When Windows Server 2016 is first installed in a Proxmox virtual machine (or any version of Windows, actually), RAM usage is reported incorrectly. Very incorrectly, in fact; the Proxmox web GUI makes it look as if Windows Server is using nearly all the RAM available to it. Never fear though — Windows is actually not using that much memory, and fixing the issue is trivially easy and only takes a few minutes.

Note the high RAM usage reported in Proxmox. This server has just booted and is running no software or services other than Windows itself. Why would it be using nearly 8 GB of RAM just running idle? Turns out, it’s not…

 

So Proxmox thinks our Windows Server VM is hogging nearly all the available memory. A quick peek at the Windows Task Manager reveals another story:

Windows reports 1.1 GB used, not 7.

So Windows is actually using 1.1 GB of RAM, or 14% used, while the Proxmox interface reports 7 GB, or 88%. The fix to this lies in installing the Balloon driver, which runs as a Windows service and reports correct RAM usage information to the Proxmox host.
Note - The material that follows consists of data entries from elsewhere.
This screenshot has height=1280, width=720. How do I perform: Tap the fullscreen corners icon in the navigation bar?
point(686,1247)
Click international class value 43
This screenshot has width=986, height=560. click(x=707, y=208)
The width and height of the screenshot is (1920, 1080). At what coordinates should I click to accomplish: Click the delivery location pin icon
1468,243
To install the Balloon driver, we’ll need to mount the “virt-io” drivers ISO image as a CD drive. The following two articles have some help on how and where to find this ISO image, how to mount it as a CD drive, and so on.

Adding Windows drivers for installation in Proxmox VE Windows guests
Converting Windows VM hard disk to VirtIO

With the VirtIO driver ISO loaded as a CD drive, open Windows Explorer, click on This PC, and double-click the virtio CD drive; open the Balloon directory, and choose the correct subdirectory for the version of Windows you are running. Select the “amd64” directory and hit Ctrl + C to copy it to the clipboard (or right-click and hit Copy if you like your mouse more than I do).

Note the path. Choose the appropriate folder according to your version of Windows (here, I’ve chosen the “2k16” directory for Server 2016).

 

Now navigate to C:\Program Files and paste in the “amd64” directory.

Paste the amd64 directory into Program Files.

 

Rename the directory; call it “Balloon.”

Rename the directory.

Now open a command promptĀ as administrator. (click Start; type “cmd” (minus the quotes); right-click on “Command Prompt” and click “Run As Administrator.”) At the elevated command line, change directories to C:\Program Files\Balloon and run “blnsvr.exe -i” as shown below. This installs the balloon service.

Success. Balloon service installed and running.

Verify that the balloon service is indeed running by opening Services (run services.msc).

 

And now, back over to Proxmox. RAM usage reporting is now accurate!

This looks much better and is now in line with what Windows Task Manager told us.

 

Further steps for Windows guests

In the VirtIO CD drive within Windows, navigate to the “guest-agent” directory and run the file appropriate to your architecture to install the KVM guest agent. (Pick the x64 file if on a 64-bit machine; x86 if 32-bit.) And within the Proxmox web interface, go to the Options page for the virtual machine in question and enable the QEMU Agent.